Cheapest way to hedge against catastrophic event

Discussion in 'Options' started by jtrader33, Aug 4, 2011.

  1. I'd like to address the business risk of some unprecendented event causing a broad market gap down of 30-50% while I happen to be sizably (for me) net long. I'm not concerned about the upside, or even a significant sell-off that doesn't come in the form of a halt/massive gap. The most obvious answer is to buy some puts but that feels expensive. I'm wondering if anyone is aware of some exotics that are available at the retail level where I could get a more customized and therefor cheaper structure. Short of that, I guess the question becomes what is the best solution if using vanillas only.

    The other issue is that I need to decide if I put the hedge on and take it off as my market exposure crosses above/below some threshold level...the alternative being that I just buy some protection and let it sit regardless of the market exposure of my strategies. All else equal, it seems appropriate to only put the hedge on when needed but there's one key issue with that: it's not all that common, but i can swing back and forth between sizable net long / net short exposure multiple times in a given trading day = bid/ask + comms adding up. That said, if I'm stuck using vanillas and want to hedge dynamically, the best idea I've come up with so far is leap puts. Less decay, and the smaller gamma will create less of a pnl effect with 'normal' intraday market moves (will size it based on notional rather than delta), but if a catastrophic event occurs they perform similar to delta 1. That kind of feels like crappy logic though, replacing a tiny bit of pnl vol with vega risk. Anyhow, brain is fried from this week but hopefully that's somewhat readable. Would be great to hear if anyone has thoughts on the above or alternatives.


  3. 30-50% ??????

    LOL ....... You have a greater chance of getting hit by lightning than experiencing such a drop in the markets. Could you please post something more sensible, this is EliteTrader.

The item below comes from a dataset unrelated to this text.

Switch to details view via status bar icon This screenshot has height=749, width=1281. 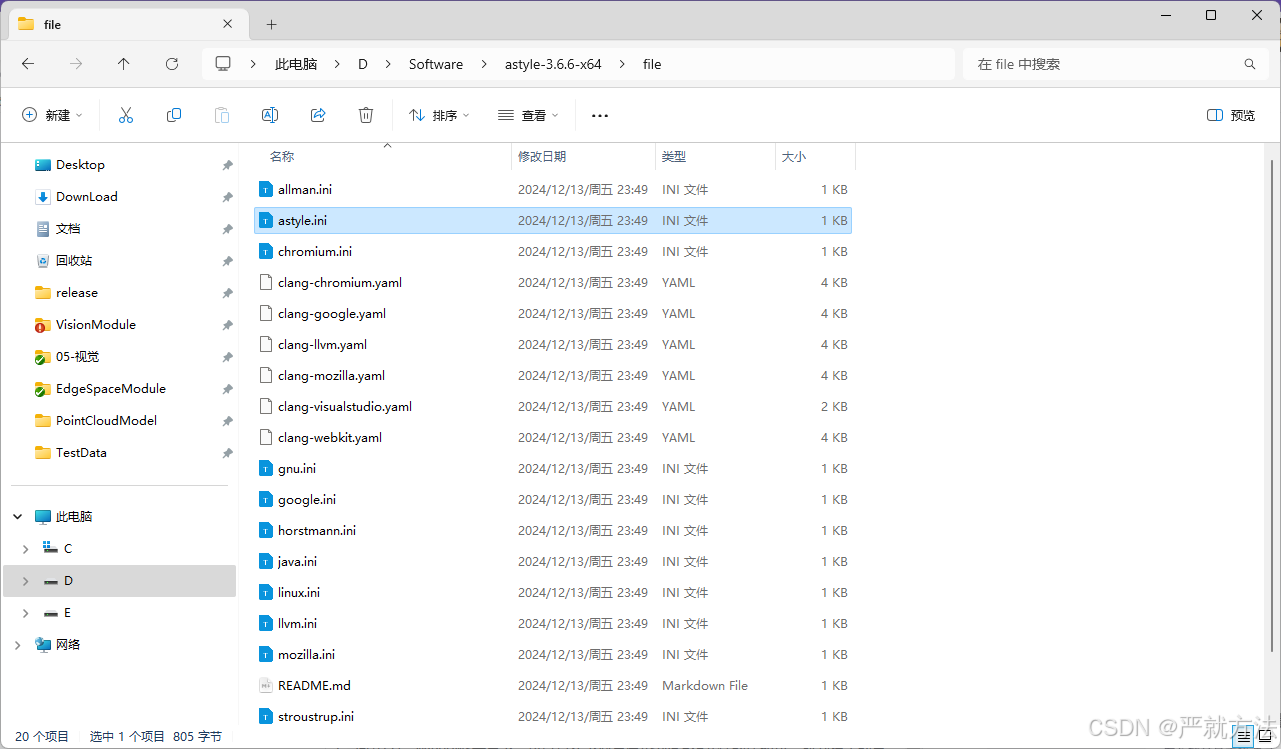(x=1243, y=736)
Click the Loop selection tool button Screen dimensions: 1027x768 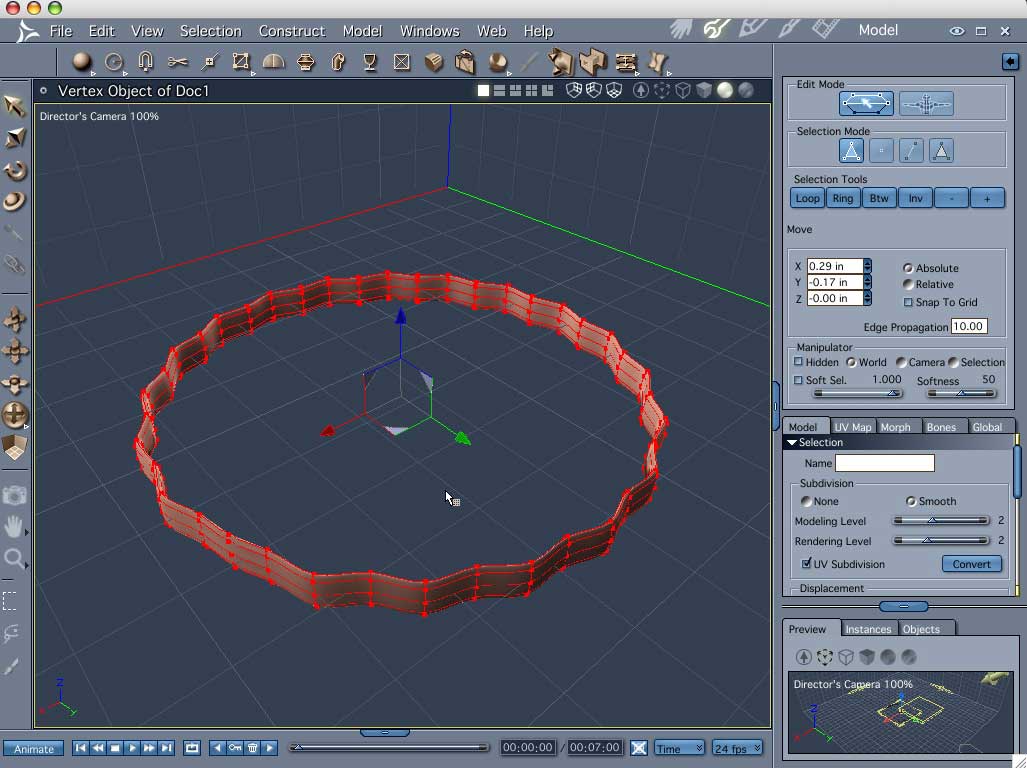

    I put the Elite in EliteTrader.
  4. Appreciate you bringing your omniscience to the thread. Close-to-open the market dropped ~10% after 9/11. What's your market on where we open if a dirty bomb goes off in Manhattan or someone takes out the bridges/tunnels?
  5. VXX ratio bull spread (or whatever the name). ex. you buy 2 VXX calls strike 44 for 0.8 each and finance the position by selling 1x VXX call strike 40. these are Sept calls. basically you have almost a free position that will pay handsomely if the market drops 30% because you will have unlimited potential on 1 of your 44 calls.

    you will have to deal with the position if VXX is between 40 and 44 but that's a small price to pay.

    BTW the market is down 10% in the last 2 weeks and that's before any bombs went off :eek:
  6. The better the insurance, the greater the cost. The best insurance is outright long puts. Loss down to strike plus premium paid.

    If you want to diminish that cost, you have to give up something in return. Some positions will give you partial downside coverage (various put spreads) or perhaps you give up some upside (collars) in retrun for lower cost outlay yet same protection as long puts..

    Backspreads > than -1 to +2 might be interesting because the out of pocket wouldn't be that large and in the event of a big crash, you'd make some net gains despite your long UL losses. The problem would be a drop to your short strike.

    It all depends on where your risk graph comfort zone is.
  7. Did you mean puts? If not, I need to read a book :)

    1:2 is fine for crash scenario but ratio must be higher if looking to hedge long portfolio well as OP wants.
  8. It's happened at least twice in the last decade or so.

    Strikes me as slightly more probable than lightning...

    The best insurance, and the only one guaranteed to work, is to not be in the market at all.
  9. ratio backspread calls on VXX, not puts.

    actually VXX is not a good idea since if whoever issued VXX (Barclays?) goes down VXX seizes to exist (so i have read).

    ratio backspreads on VIX front month calls should do the trick. unlimited gains vs backspread on SPY puts = limited gains.
    he wants a catastrophe insurance
  10. it has happened twice in the last decade? can you tell me the two instances where the market gapped down 30-50% at open?

    i'm sure you can't because it has never happened in the history of the US markets, at least not going back as far as the data i've seen.